A métrica de desacoplamento aeróbico da Garmin mede o quanto sua frequência cardíaca aumenta em relação ao seu ritmo durante uma corrida. Menos de 5% de desacoplamento em uma corrida fácil longa significa que sua aptidão aeróbica está bem combinada com o esforço. Mais de 10% sugerem que a corrida foi mais difícil do que o pretendido ou você estava desidratado. É um indicador útil da qualidade da base aeróbica.
Como a idade afeta o ritmo de corrida?
O envelhecimento naturalmente retarda o ritmo da corrida e, portanto, o ritmo fácil proporcionalmente. Os passos fáceis ajustados à idade (usando fatores classificados por idade) mantêm a mesma intensidade fisiológica.
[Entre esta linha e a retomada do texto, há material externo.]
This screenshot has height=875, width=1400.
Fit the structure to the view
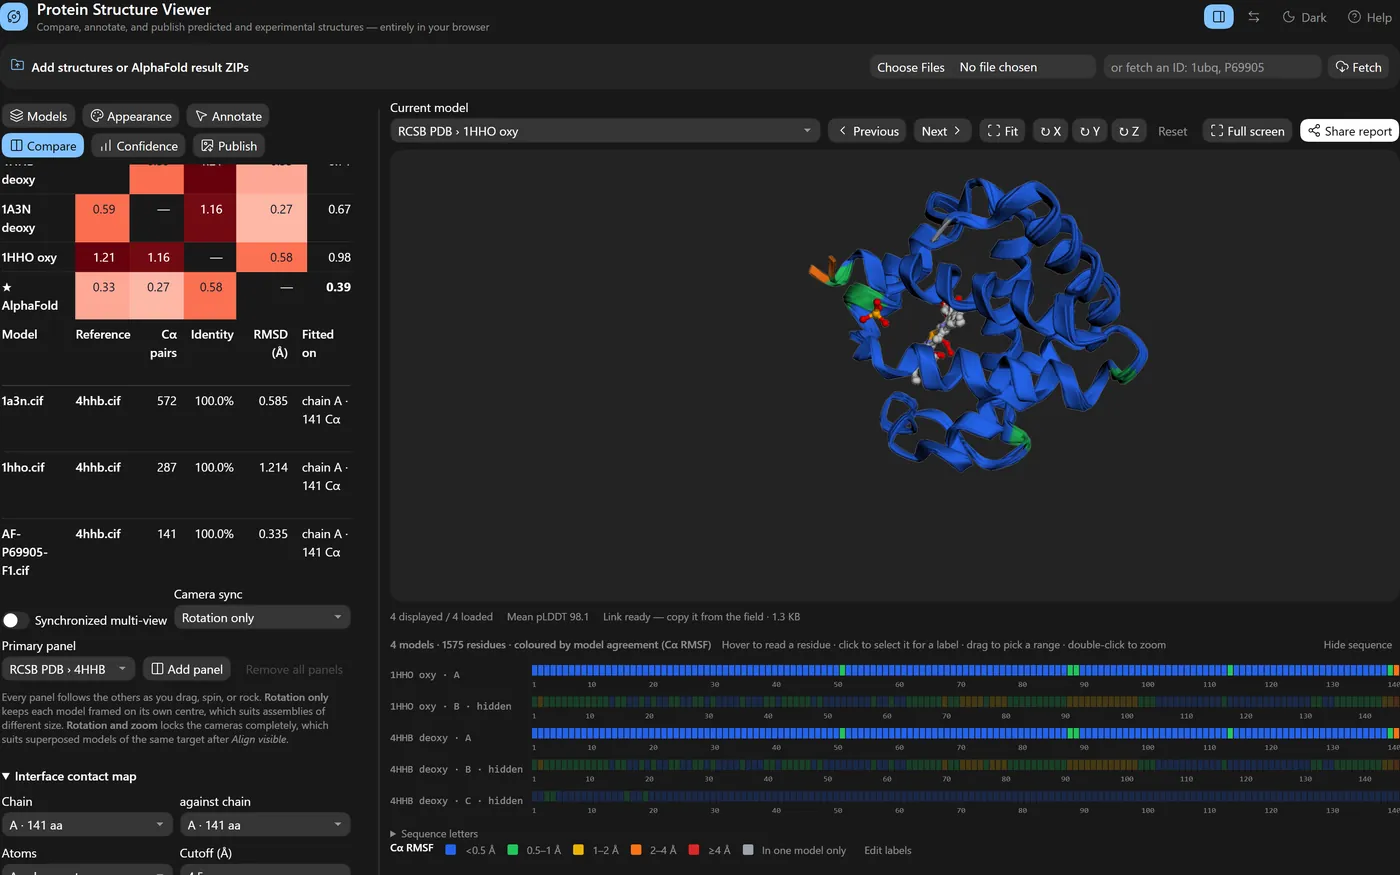1002,131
O fator-chave é usar zonas de frequência cardíaca em vez de ritmo absoluto - sua zona de HR fácil permanece válida ao longo de sua carreira de corrida, mesmo que a frequência cardíaca máxima diminua com a idade.
Correr com facilidade para evitar lesões
As lesões de corrida afetam 50 a 80% dos corredores anualmente, e o preditor mais forte de lesões é o erro de treinamento - especificamente, correr muito volume ou intensidade cedo demais.
Por que o ritmo lento reduz o risco de lesões:
- Forças de reacção do solo inferiores:Em ritmo lento, as forças de impacto são 15 a 25% menores do que em ritmo ou ritmo intervalado. Ao longo de milhares de passos por corrida, essa diferença é enorme para tendões, ossos e articulações.
- Melhor manutenção da forma:O cansaço degrada a forma de correr, aumentando o risco de lesões. o ritmo fácil permite-lhe manter uma boa mecânica durante toda a corrida - cadência adequada, ataque no meio do pé, postura ereta.
- Adaptação do tecido conjuntivo:Os tendões, ligamentos e cartilagens se adaptam à carga de treinamento 2 a 3 vezes mais lentamente do que os músculos e a aptidão cardiovascular.
- Redução da fadiga acumulada:Corridas fáceis não criam fadiga neuromuscular significativa.
Lesões comuns evitadas pela corrida fácil adequada:
| Lesão | Causa Primária | Como a corrida fácil ajuda |
|---|---|---|
| Síndrome da banda IT | Uso excessivo, intensidade excessiva | Forças mais baixas, melhor mecânica de quadril em ritmo lento |
| Espalhadas do ombro | Aumento de volume demasiado rápido | O ritmo lento permite a adaptação gradual da carga óssea |
| Tendinopatia de Aquiles | Trabalho em velocidade excessiva | Cargas de baixa intensidade promovem a remodelação dos tendões |
| Fasciite plantar | Pico súbito de quilometragem | Gradual volume fácil constrói a tolerância do tecido |
| Fracturas por esforço | A carga óssea excede a adaptação | Caminho suave = menor impacto por passo, progresso mais seguro |
Pfitzinger recomenda que os corredores que retornam da lesão comecem com 100% de corrida fácil por 2 a 4 semanas antes de reintroduzir qualquer sessão de qualidade. O método de Hanson enfatiza de forma semelhante que o volume de corrida fácil é "o tipo mais importante de corrida que você faz" - não porque qualquer corrida fácil transforma a aptidão, mas porque o efeito acumulado de quilometragem fácil consistente constrói o corpo resiliente que pode lidar com treinamento duro.